-- What you have to do --
From the listing below, reproduce the lines that begin at the line that has "The image size" and stop after the line that has "[x=652, y=74]". Switch "verified badge" to "verification checkmark", change nothing else, and leave out the pictures.

━━ The data ━━

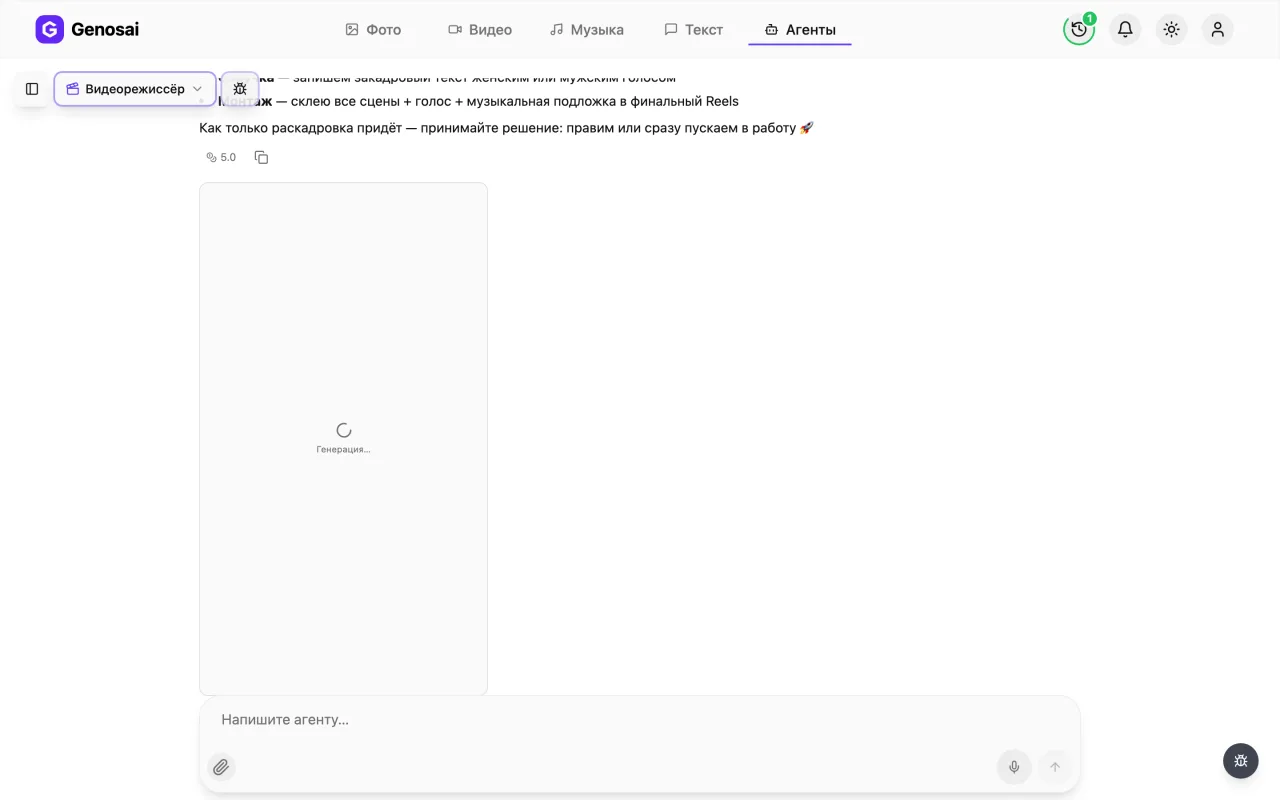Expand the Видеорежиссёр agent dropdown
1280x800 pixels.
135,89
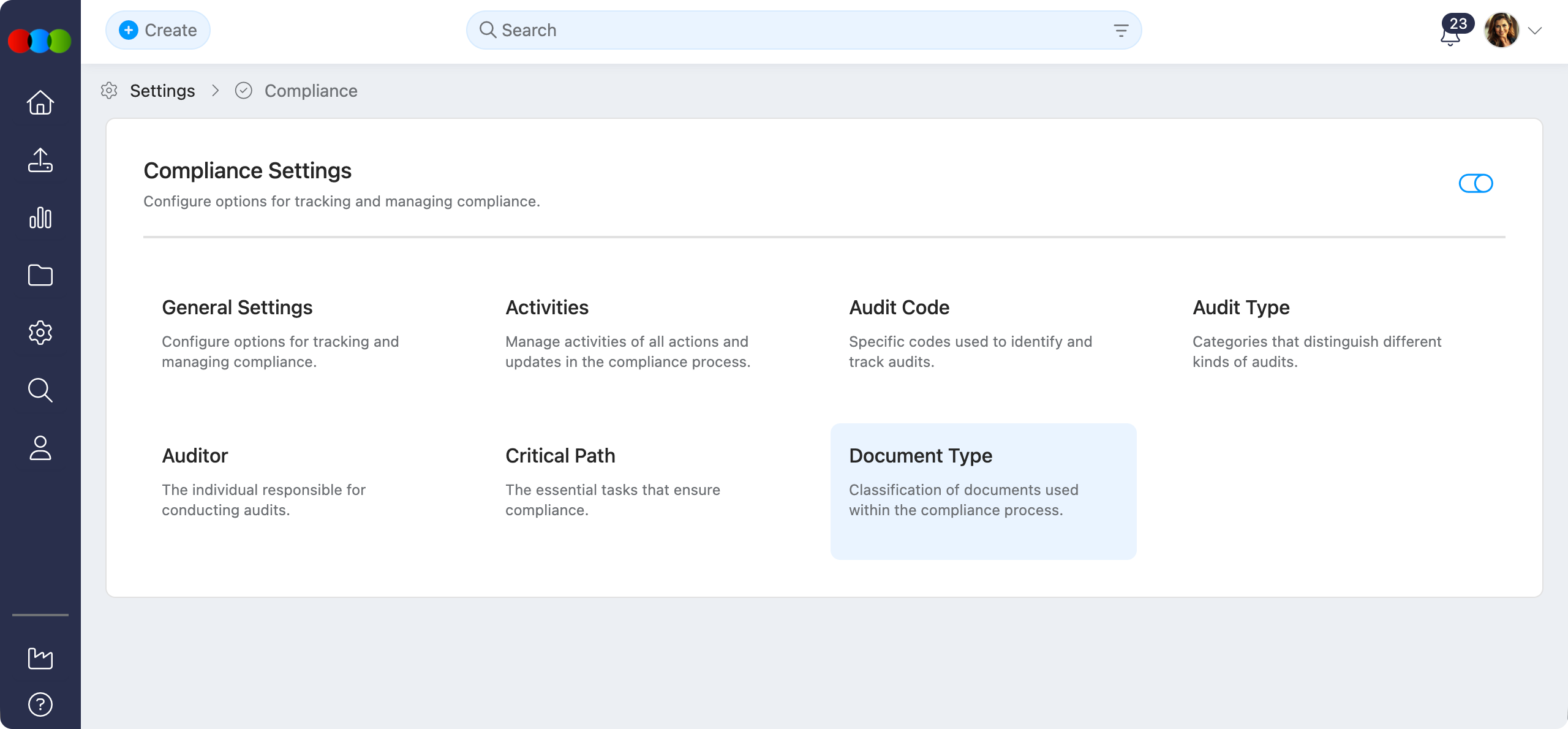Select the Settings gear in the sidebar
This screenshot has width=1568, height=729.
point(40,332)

━━━
━━ The data ━━

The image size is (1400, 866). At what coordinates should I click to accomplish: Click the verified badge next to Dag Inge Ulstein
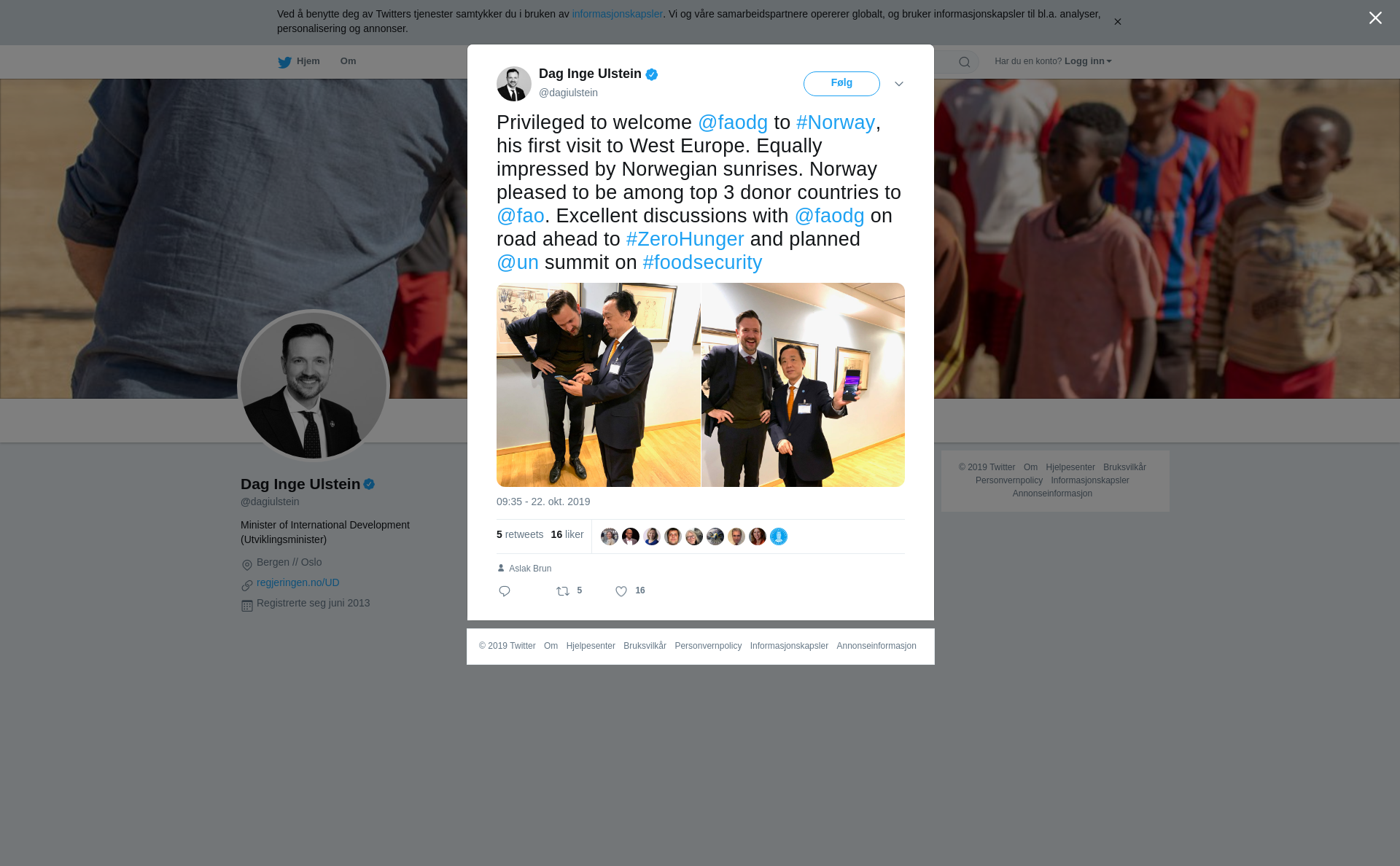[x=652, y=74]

━━━

-- Task answer --
The image size is (1400, 866). At what coordinates should I click to accomplish: Click the verification checkmark next to Dag Inge Ulstein
[x=652, y=74]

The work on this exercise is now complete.